Soundness of post-registration verifiability property guarantees that if an adversary can create valid public parameters \(\mathsf {pp}\) along with a post-registration proof \(\pi \) that an identity-key pair \((\mathsf {id},\mathsf {pk})\) is registered (for an honestly generated \(\mathsf {pk}\) such that corresponding secret key \(\mathsf {sk}\) is not revealed to the adversary), then he will not be able decrypt any ciphertext \(\mathsf {ct}\) encrypted for \(\mathsf {id}\). The proof is similar to the proof of pre-registration verifiability, except that the simulated ciphertext is now generated using only PKE encryptions of the message with the identity’s public key (the corresponding secret key is unknown to the adversary).

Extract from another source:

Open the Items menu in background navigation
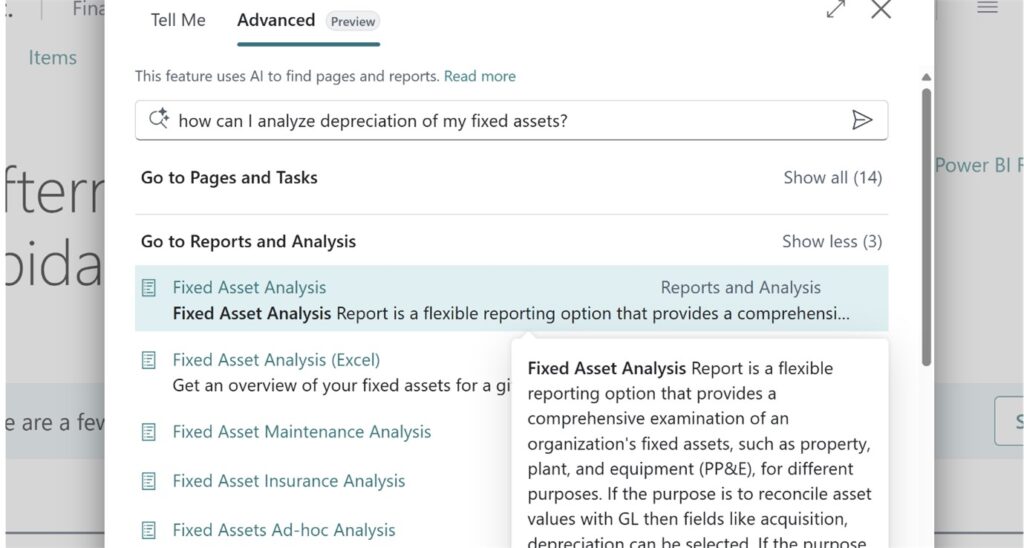pyautogui.click(x=53, y=58)

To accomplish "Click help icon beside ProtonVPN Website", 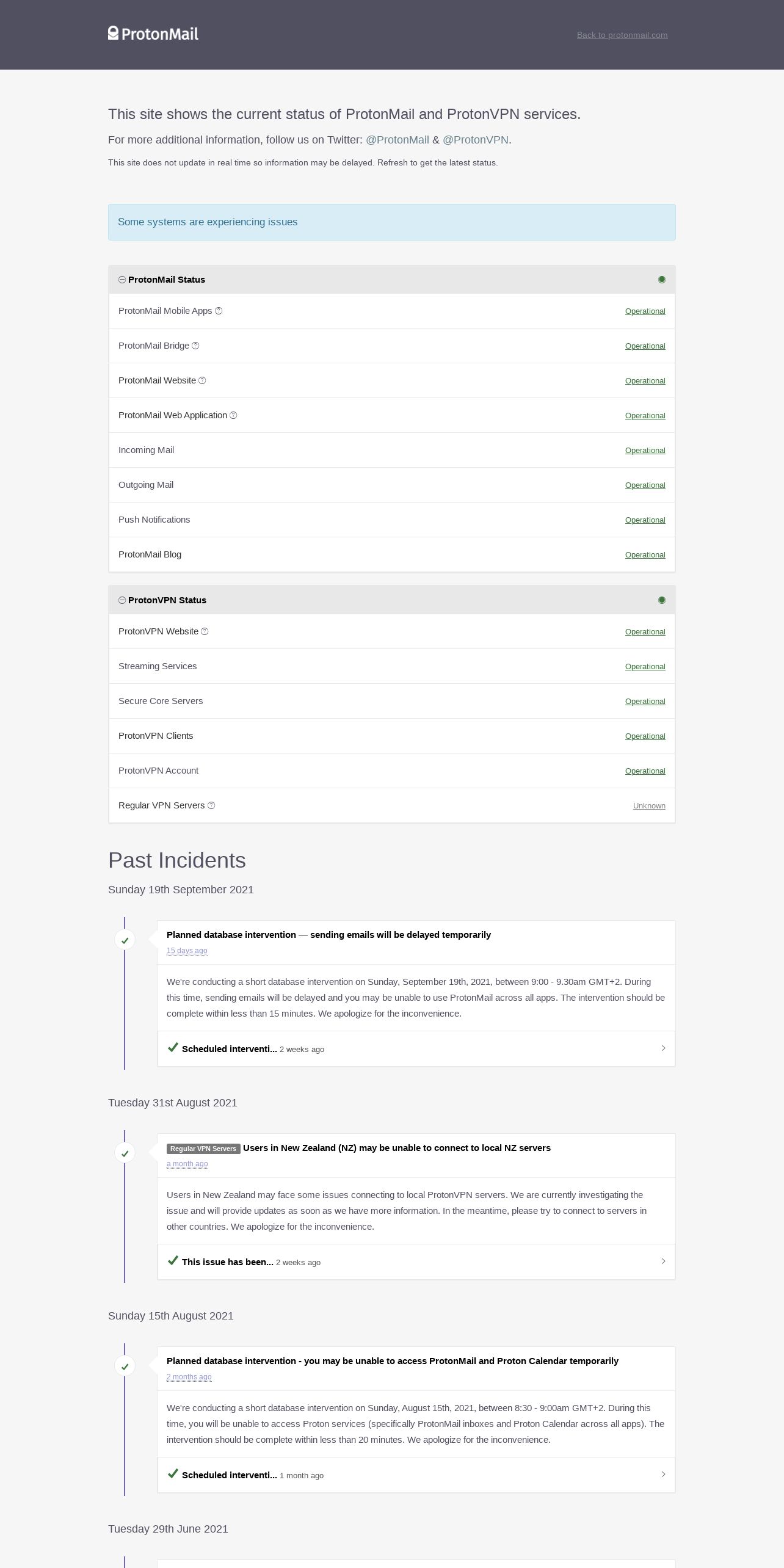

Message Hiding properties guarantees that if the public parameters \(\mathsf {pp}\) are honestly generated, then a PPT adversary cannot decrypt ciphertexts of unregistered identities, and cannot decrypt ciphertexts of registered identities without the knowledge of their secret keys. We argue that if any RBE scheme satisfies soundness of pre/post-registration verifiability properties along with completeness property, it also satisfies message hiding property. If an \((\mathsf {id}, \mathsf {pk})\) pair is registered as part of \(\mathsf {pp}\), then one could also create a valid post-registration proof as per the completeness property. Therefore, as per soundness of post-registration verifiability the ciphertexts meant for \(\mathsf {id}\) cannot be decrypted with non-negligible probability when secret key corresponding to \(\mathsf {pk}\) is unknown. If an \(\mathsf {id}\) is not registered as part of \(\mathsf {pp}\), then one could create a valid pre-registration proof as per the completeness property. Therefore, as per soundness of pre-registration verifiability, the ciphertexts meant for \(\mathsf {id}\) cannot be decrypted with non-negligible probability.

Due to space constraints, we postpone the full proofs to full version of the paper.